摘要
目的:CD82(KAI1)以及同源蛋白CD9均属于四跨膜蛋白家族的成员,二者均可抑制体外培养的肿瘤细胞的运动迁移能力。临床研究也发现,多种肿瘤的转移能力(尤其是淋巴结转移能力)与这两个蛋白的表达成负相关,因此,CD82和CD9被认为是广谱的肿瘤转移抑制因子。对其作用机制研究表明,二者主要是通过作抑制一些生长因子受体,如肝细胞生长因子受体(HGFR,c-Met).表皮细胞生长因子受体(EGFR)以及成纤维细胞生长因子受体(FGFR)等的活化,下调细胞内一些与肿瘤转移相关的信号转导途经的信号传递,从而发挥对肿瘤转移的抑制作用。已知细胞内一些与肿瘤转移相关的信号转导途经有PI3K/AKT和PLCγ/DAG/PKC信号转导途经,它们通过调控与转移有关的一些蛋白,如细胞粘连分子、细胞基质分子、金属蛋白酶,与细胞骨架蛋白等的表达,从而影响肿瘤的侵润转移能力。近年来研究又发现,质膜上的神经节苷脂GM2/GM3与CD82和CD9具有协同作用。CD82、CD9分别与GM2、GM3形成复合体而发挥对肿瘤转移抑制作用。因此,弄清楚GM2/GM3→CD82/CD9→GFR→P13K/AKT和PLCγ/DAG/PKC调控轴(regulating axes)的作用机制,对阐明肿瘤转移的调控机制具用重要的意义。
在我们的前期工作中,我们曾采用两个淋巴结不同转移能力的细胞株做为模型,比较分析了两株细胞神经节苷脂、CD82/CD9的表达以及P13 K/AKT和P LCγ/DAG/PKC信号通路的活化情况。
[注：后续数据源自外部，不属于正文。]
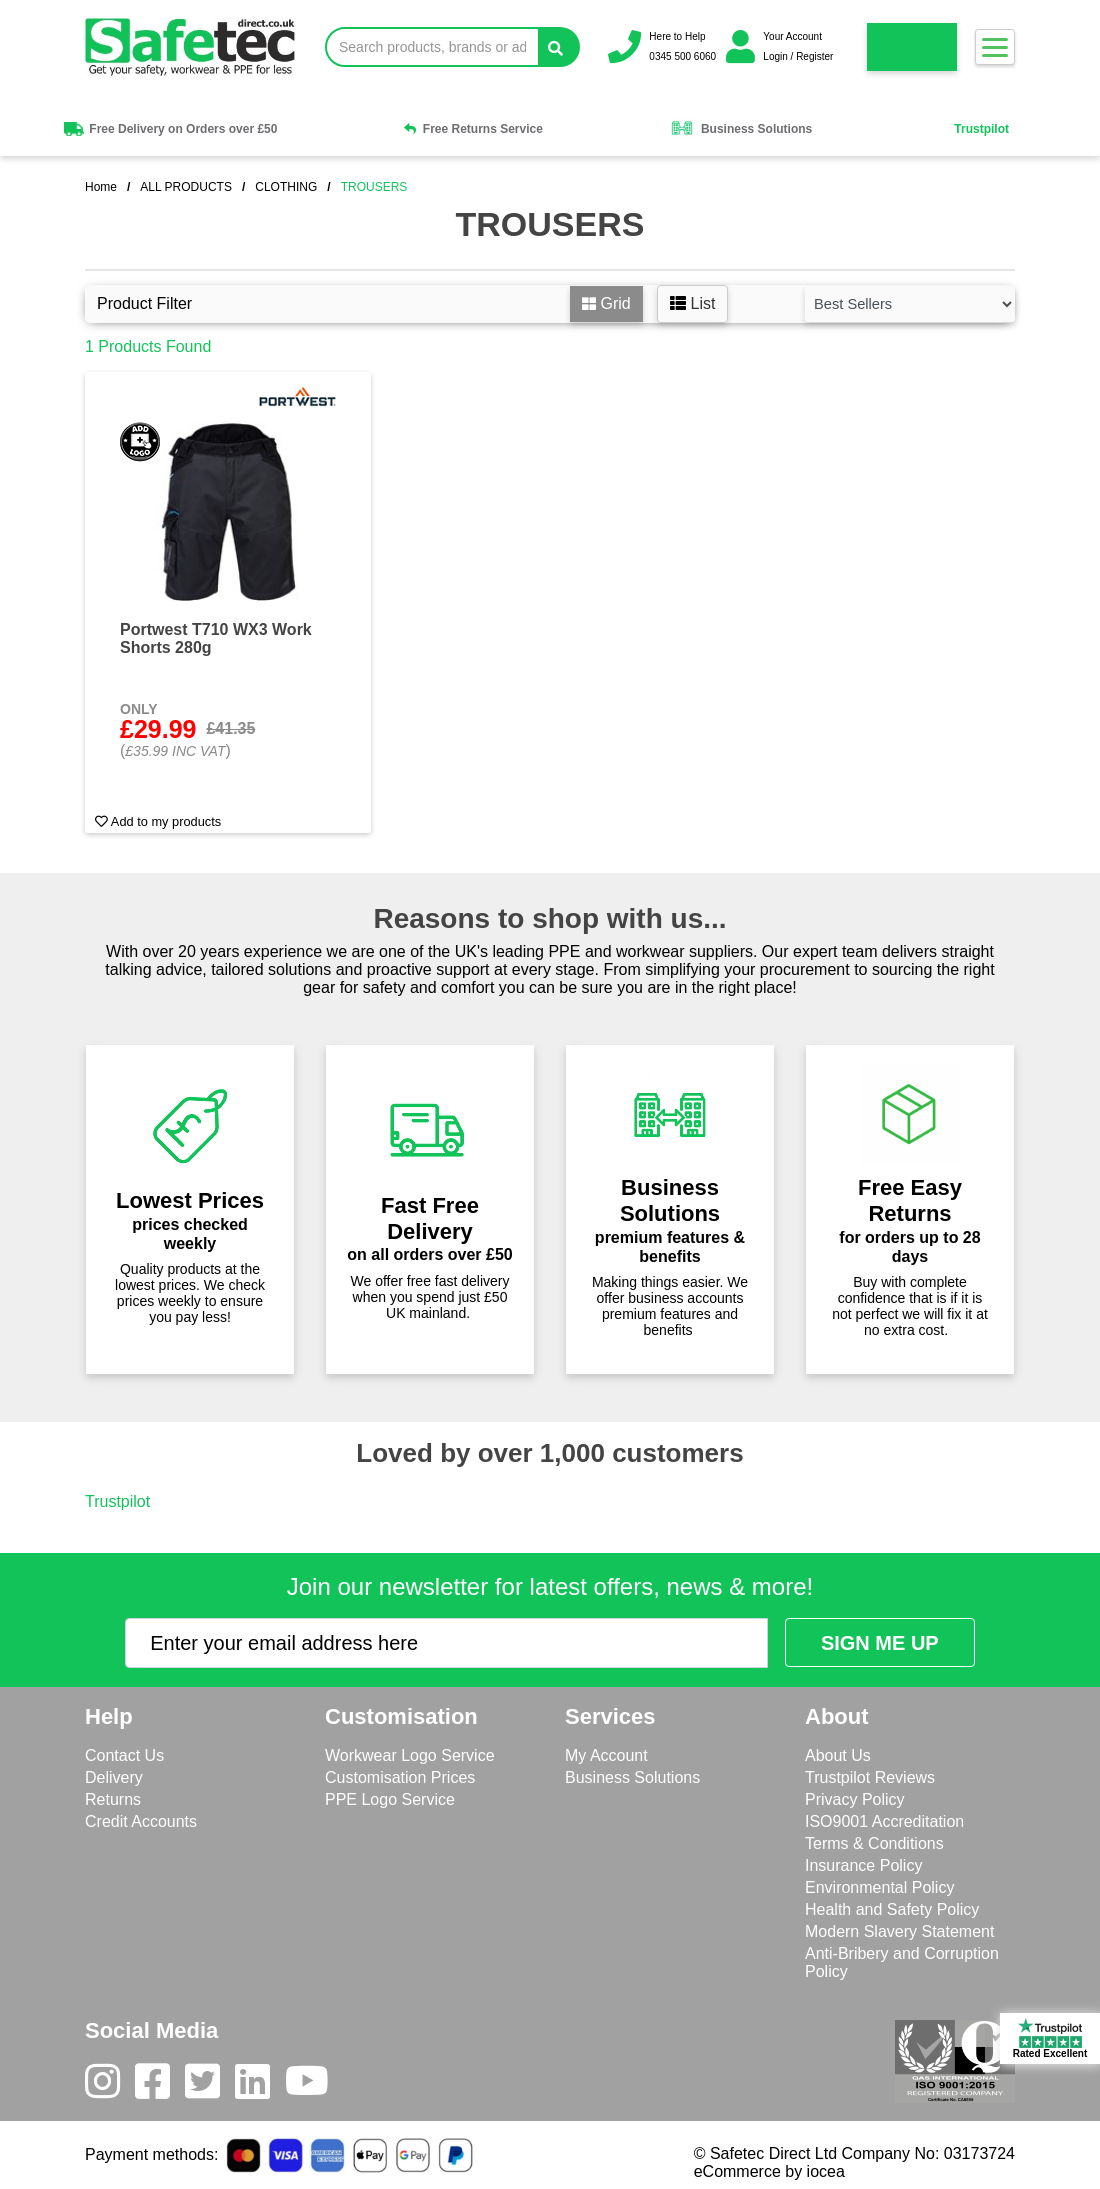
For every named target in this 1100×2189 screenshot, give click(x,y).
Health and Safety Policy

结果发现两个细胞株神经节苷脂的表达明显不同,低转移以GM3为主,高转移的以GM2为主;两细胞株CD82表达没有显著差别,但高转移的CD9表达显著降低;高转移的细胞PLCγ/DAG/PKC信号通路活性高于低转移的细胞株。我们又分析了两个细胞株肝细胞生长因子受体的表达和磷酸化活化情况,发现两个细胞株肝细胞生长因子的磷酸化程度没有显著差别。已知肝细胞生长因子受体的激活机制,首先是配体与受体结合,受体发生二聚化,胞内区酪氨酸残基磷酸化形成活性的磷酸化酪氨酸位点,不同的磷酸化酪氨酸位点可激活下游不同的细胞内信号通路,从而,发挥不同的调控作用,产生不同的生物学效应。因此,受体胞内区磷酸化的酪氨酸残基,决定了受体活化以后激活细胞的哪些信号通路以及发挥什么样的调控作用。那么,肝细胞生长因子受体活化以后,酪氨酸残基磷酸化的方式是全或无的方式,还是选择磷酸化某些特定的酪氨酸残基。如果是选择性磷酸化的方式,那影响选择性的因素是什么,机制是什么,目前尚没有人提出和研究,虽然这两个细胞株肝细胞生长因子受体磷酸化水平相同,我们认为这两个细胞株肝细胞生长因子受体活化后磷酸化的酪氨酸残基不同,这可能是导致两个信号通路活性不同的原因,因此,我们在下面的研究工作中,检测了不同处理条件下,两细胞株肝细胞生长因子受体酪氨酸残基位点磷酸化的活化情况。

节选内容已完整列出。